Bien, después del Cañón de Talampaya poco podía pasar de importancia en nuestras vacaciones... El día siguiente, a media mañana, tomamos el ómnibus a la ciudad de La Rioja, y unas tres horas más tarde llegamos allí.
La Rioja es una capital provincial relativamente pequeña, y no tengo mucho que decir sobre ella, aunque quiero ser justo y aclarar que pasamos por ella con apuro y por obligación, ya que nuestro ómnibus de vuelta a Rosario partía de allí. Es linda, aunque no tiene puntos turísticos de gran interés, a excepción de un inmenso museo paleontológico y algunas iglesias históricas. Su catedral es hermosa, pero a esta altura del viaje no había mucho que nos impresionara de esta clase de cosas.
Hay una casa donde vivió el famoso Joaquín V. González (el que construyó Samay Huasi en Chilecito como casa de descanso), y una cierta cantidad de plazas amplias y bien cuidadas, pero ningún gran parque en la zona urbana.
El Parque Yacampis, donde está el zoológico, queda casi saliendo de la ciudad, y por obra de la sequía o del abandono presenta un aspecto lamentable. El zoológico en sí es sorprendentemente grande y completo para una ciudad tan pequeña, y pasamos varias horas recorriéndolo. Entre los primates, hay monos caí (capuchinos), un mono araña, y papiones; también muchas aves, incluyendo un desdichado cóndor con muy poco espacio para volar dado su tamaño; llamas y guanacos, y otros animales menos curiosos como cabras y cerdos.

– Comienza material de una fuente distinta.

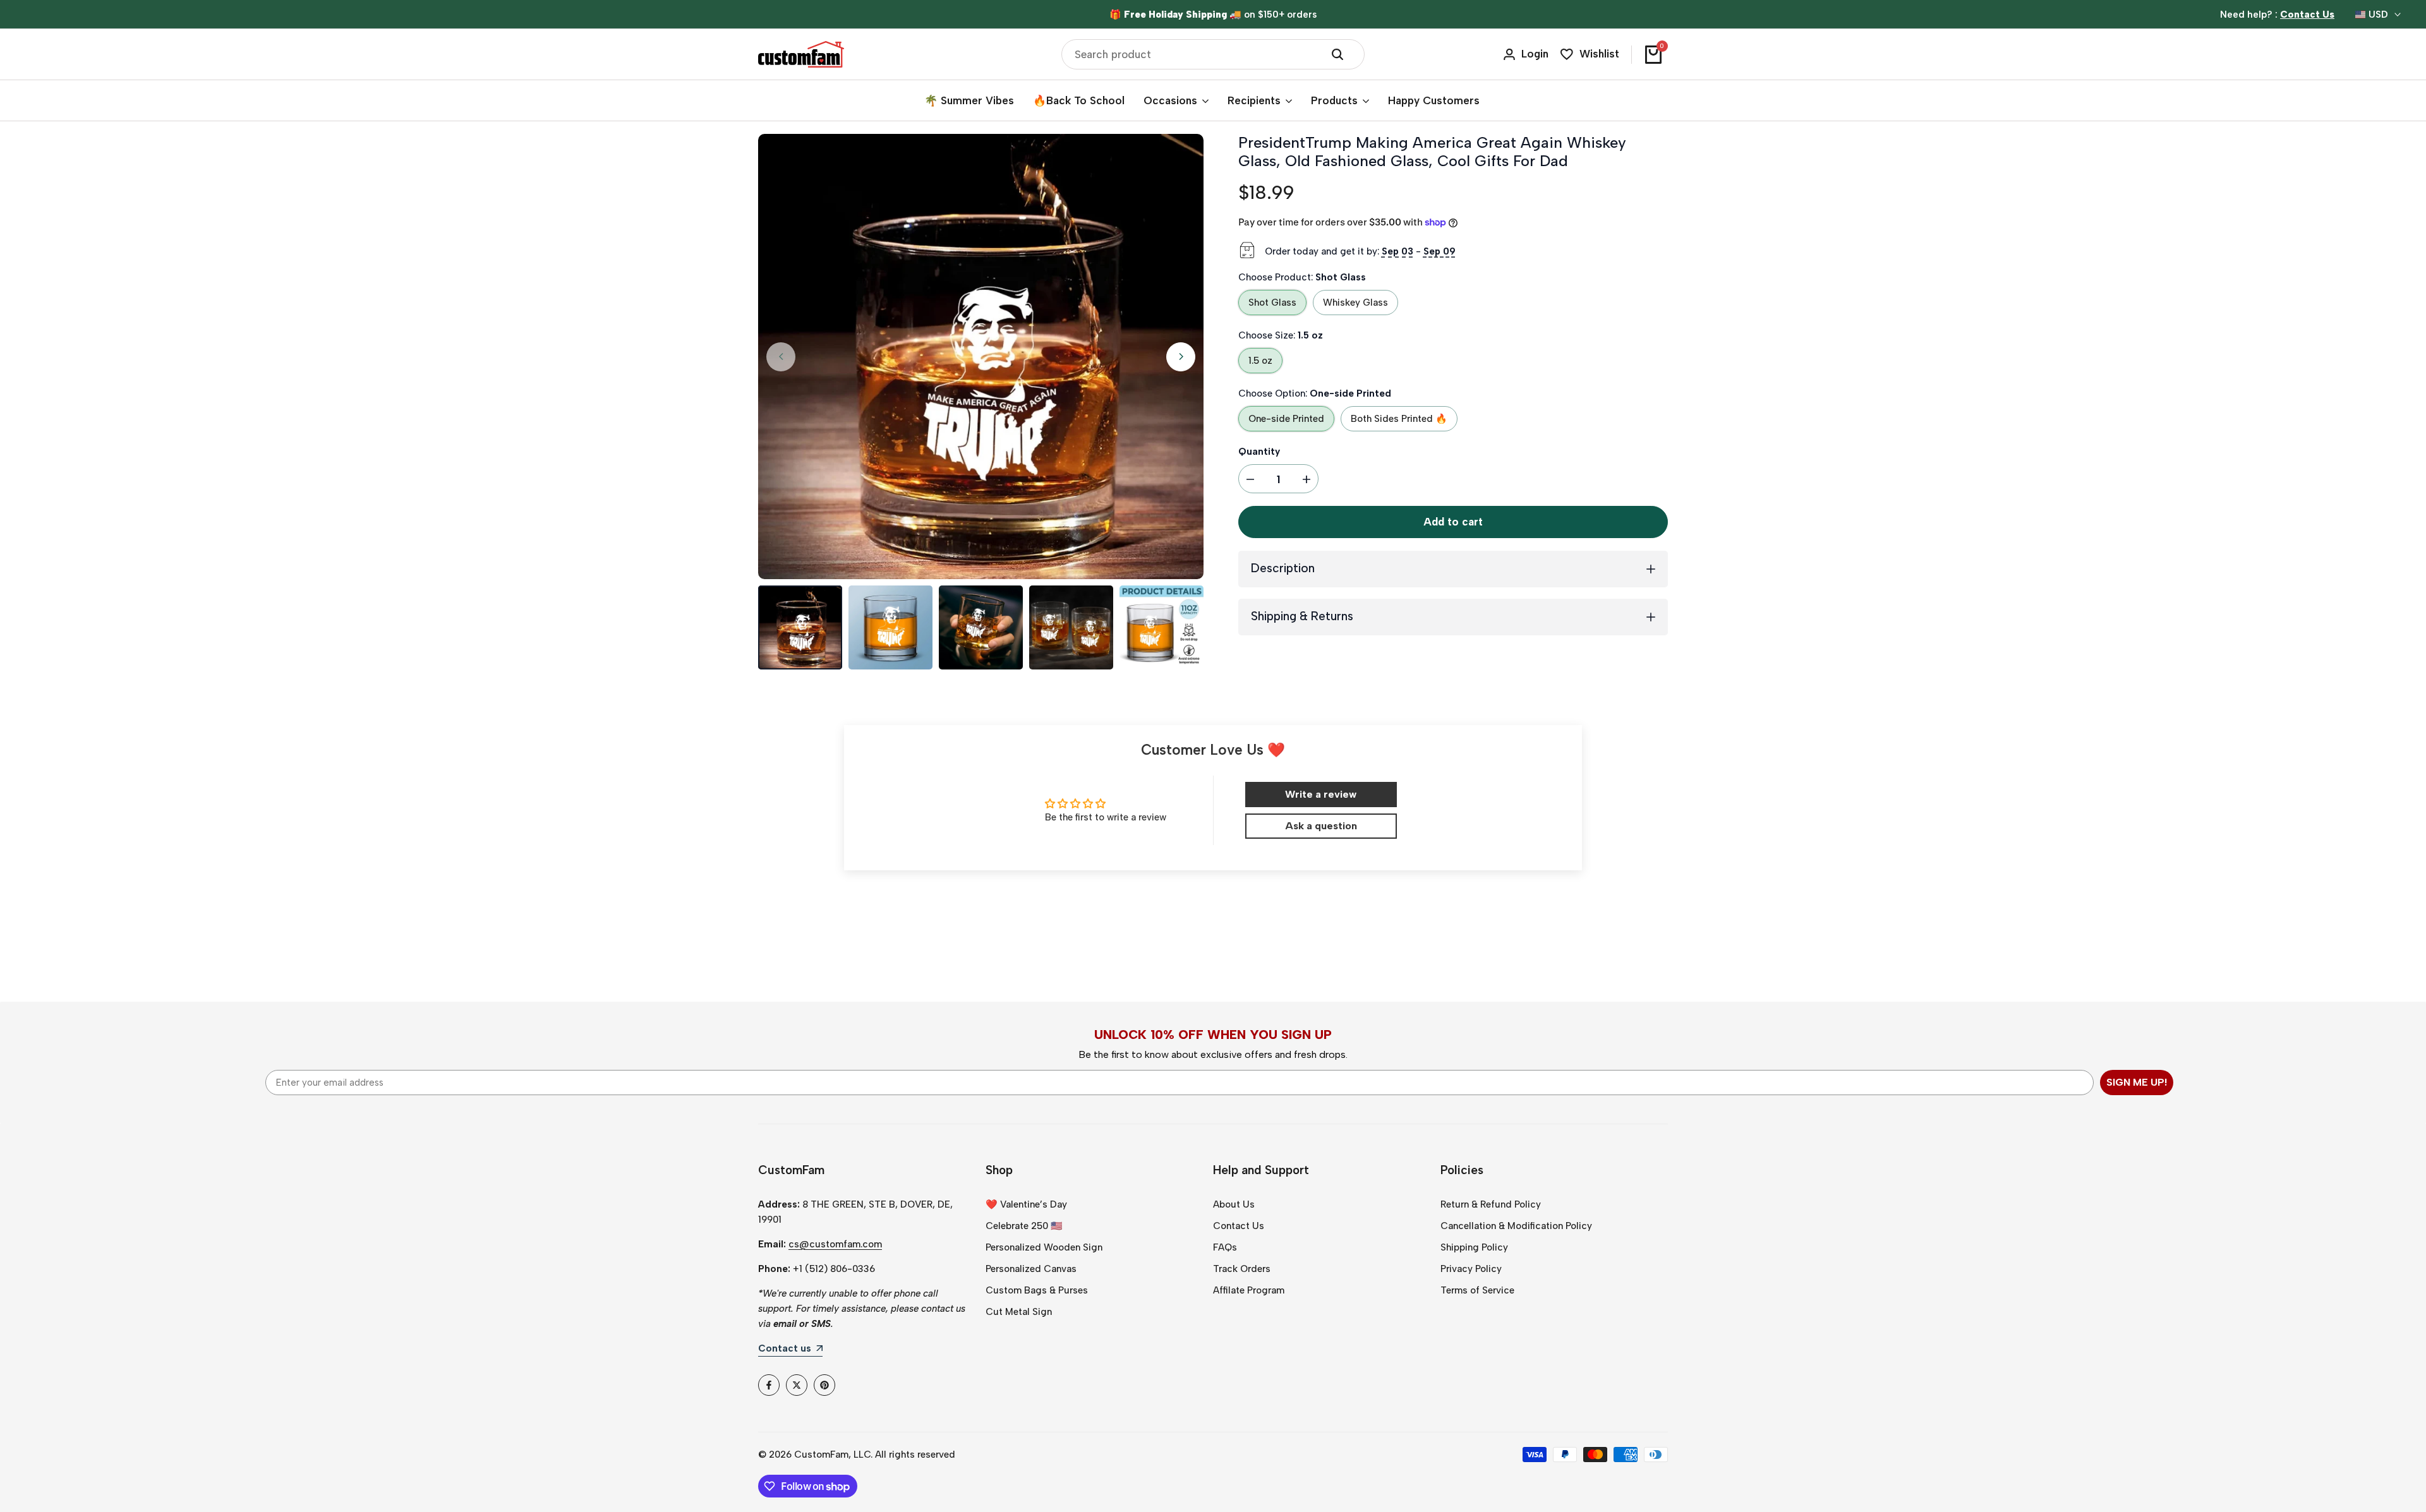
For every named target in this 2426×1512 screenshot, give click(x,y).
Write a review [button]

El "problema" (nótense las comillas) de La Rioja es que, turística o no, es una ciudad provinciana del interior profundo del país, y la hora de la siesta es sagrada, por lo cual incluso los restaurantes más finos de las coquetas calles peatonales del centro espantan a los clientes durante toda la tarde. El viajero que llega de Chilecito, por dar un ejemplo, se registra en su hotel y sale a buscar un almuerzo tardío, se lleva una desagradable sorpresa y puede verse obligado a un hambriento peregrinaje antes de encontrar una mesa a la cual sentarse.
Nos quedamos en La Rioja toda la tarde del viernes y el sábado hasta el atardecer, cuando salía nuestro colectivo de vuelta. Tuvimos nuevamente la desagradable experiencia de un viaje interrumpido. En marzo, volviendo de Córdoba, nos había detenido un piquete de productores rurales en Villa María; ahora fue una falla del motor, que empezó a perder gasoil. Marisa, sin duda por los vapores del combustible, se sintió bastante descompuesta toda la noche; no pudo probar bocado de la cena, y las náuseas y el malestar le duraron incluso un par de días más. Por suerte, no nos atrasamos demasiado: tras un tramo de viajar a baja velocidad, paramos en La Falda, en el norte de Córdoba, y en una hora o poco más nos enviaron un ómnibus de reemplazo desde Capilla de Monte. Llegamos a Rosario dos horas después de lo debido.
Y ése es el final del relato de nuestras vacaciones. Quizá vuelvan a oír de ellas en este blog, pero a partir de mañana retomo los temas habituales.